Storms easing region’s drought; Lower Valley gets break on rain

The severe drought that gripped the Lower Rio Grande Valley virtually the entire month of May was, as of Monday morning, on the verge of being washed away, coincidentally on the first day of Atlantic hurricane season.

That’s according to Barry Goldsmith, warning coordination meteorologist with the National Weather Service Brownsville/Rio Grande Valley, who said meteorologists were confronted with somewhat of a “wild card” in early May, when an early-onset La Canicula pattern left over from late April was scouring the Valley with blasts of hot, dry air and driving temperatures up into record territory. At the same time, several forecast models were suggesting the possibility of rainfall that could help put a dent in the drought, he said.

“The big concern was that it would have to come from a flow pattern in the atmosphere from west to east, which means it would have some difficulty picking up deep tropical moisture to make it really rain good,” Goldsmith said.

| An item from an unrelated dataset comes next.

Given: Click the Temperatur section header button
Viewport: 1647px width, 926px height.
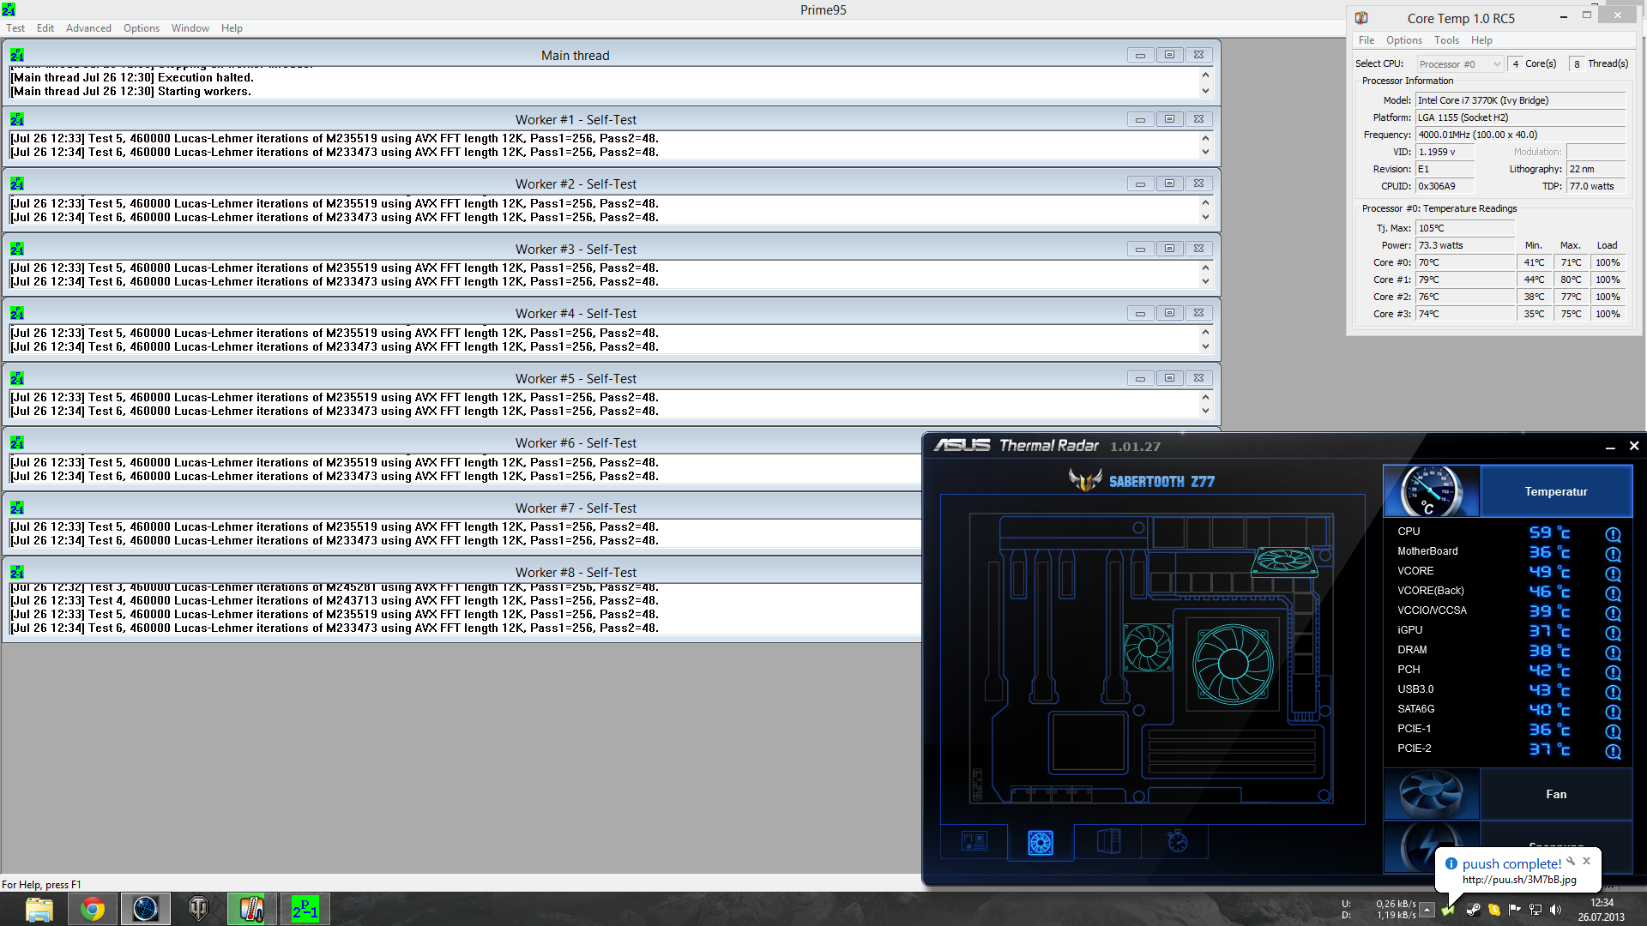Looking at the screenshot, I should click(1555, 491).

The downside was that the flow, if it happened, would be accompanied by damaging winds, large hail and lots copious lightning in addition to rain, though at least it would be raining. It came to pass that from May 7 to May 23, the high-pressure La Canicula pattern — also known as the dog days of summer — flattened enough to allow waves of weather energy to sweep across Texas and provide the necessary lift for lines of thunderstorms originating along the Sierra Madre and in central/west central Texas to move across the ranch country in the southern part of the state and the Upper Valley, Goldsmith said.

Ranch lands in counties like Jim Hogg, Starr and Zapata were well watered, enough to erase the drought, though most of the squall lines fell apart before reaching Cameron County, which continued to be classified in the moderate to severe drought category. An exception was on May 16, when an early morning squall gave the county a thorough soaking.

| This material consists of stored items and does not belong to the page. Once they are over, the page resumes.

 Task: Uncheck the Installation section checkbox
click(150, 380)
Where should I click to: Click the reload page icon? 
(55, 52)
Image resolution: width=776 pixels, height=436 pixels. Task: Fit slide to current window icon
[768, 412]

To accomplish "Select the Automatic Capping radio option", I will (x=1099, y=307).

“That was a great storm,” Goldsmith said. “We needed that rain.”

Plenty of it ran off rather than being absorbed into the ground. Still, plants and lawns turned greener and the rain helped chip away at the drought, though it certainly didn’t end it, he said.

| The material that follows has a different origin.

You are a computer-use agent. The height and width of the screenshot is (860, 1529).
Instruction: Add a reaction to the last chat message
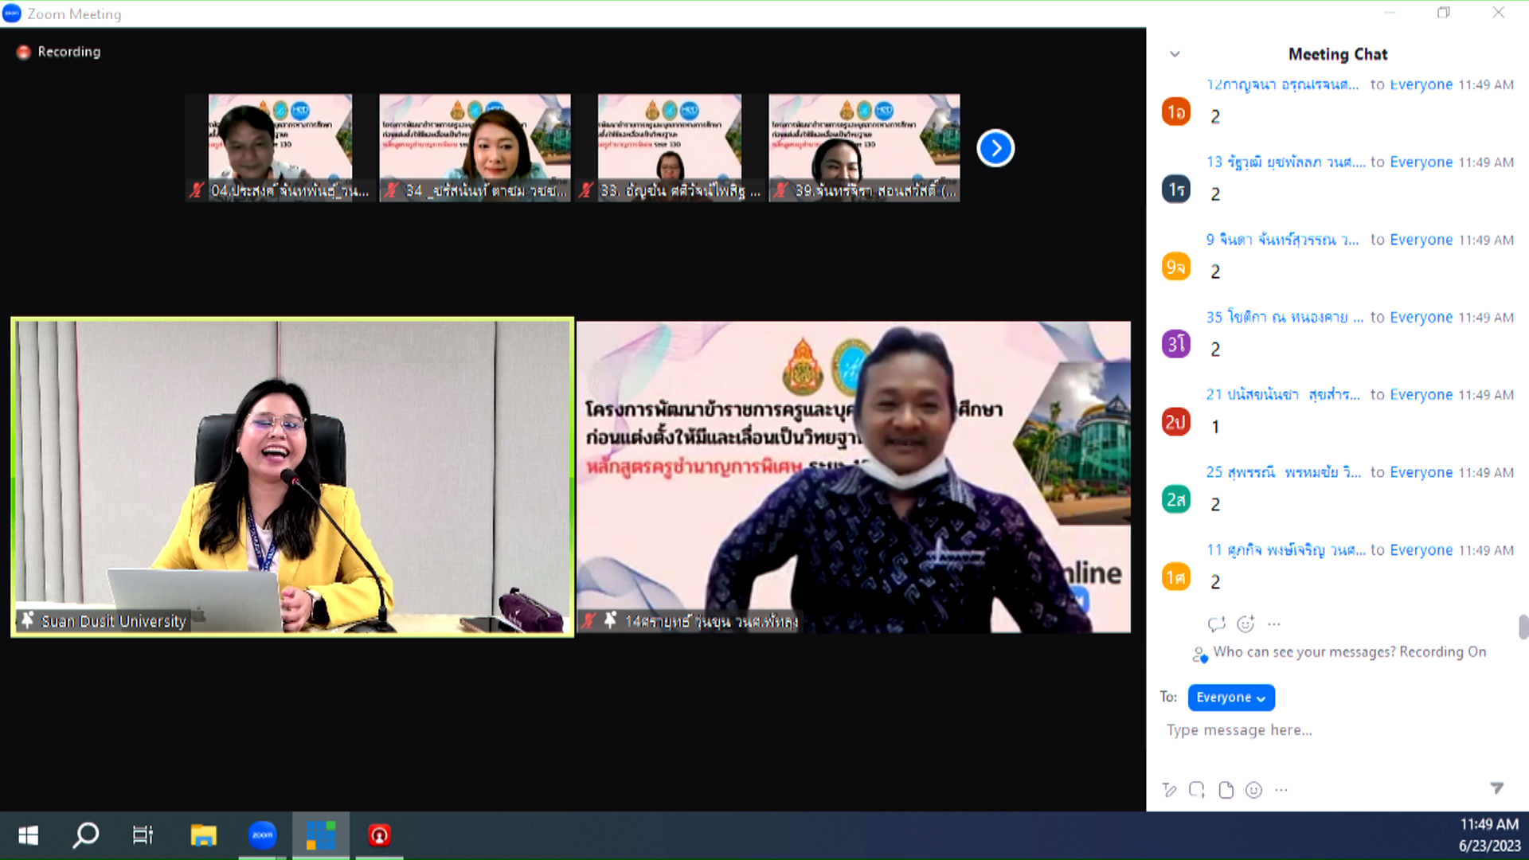tap(1245, 624)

“One line of thunderstorms isn’t going to erase a drought,” Goldsmith said.

Just over the past week, however, La Canicula collapsed completely as slow-moving, upper-level disturbance slid north to south across the state. By the last weekend of May it was centered over north-central Mexico. On the east side of that disturbance was a “deep southerly flow of tropical moisture” and easterly flow near the ground, which resulted in lots of rain across the entire Valley. Most of Cameron County got one to two inches on May 31 and June 1 overnight through mid-morning on Monday, with heavy rain continuing to fall and thunder rattling teacups later in the afternoon. Goldsmith said normal average daily rainfall for here on May 31 and June 1 is .09 inches.

Not all the numbers were in as of yesterday (Sunday), though there was a good chance that as of today the Lower Valley would no longer be in any drought category, Goldsmith said.

“Whatever falls (Monday) goes into the mix,” he said. “As we continue to accumulate rainfall it will determine how much of an improvement we actually get. … It doesn’t mean it’s going to continue, because the event itself is a slow mover and it’s starting to dissipate.”

Just around the corner is more heat and humidity without much rain, though breeze off the Gulf will help fend off dryness — at least for a while, Goldsmith said.

“Uncertainty is the key into (mid-June) as we’ll be watching the Gulf for potential tropical development, as La Canicula struggles to gain full development,” he said.

As for June through August, the forecast is for a higher than 60 percent chance that temperatures will be above average, and less than a 10 percent chance they’ll be below average, Goldsmith said. So far this year, the Valley has racked up the second warmest temperatures since records have been kept. March through May was the Valley’s hottest spring on record, with Brownsville averaging 79.9 degrees, 1.2 degrees above the previous record in 2011. Harlingen averaged 79.5 degrees, or 0.6 degrees above its previous record set in 1953. McAllen averaged 80.5 degrees for spring, barely missing its 80.6 degree record from 2017.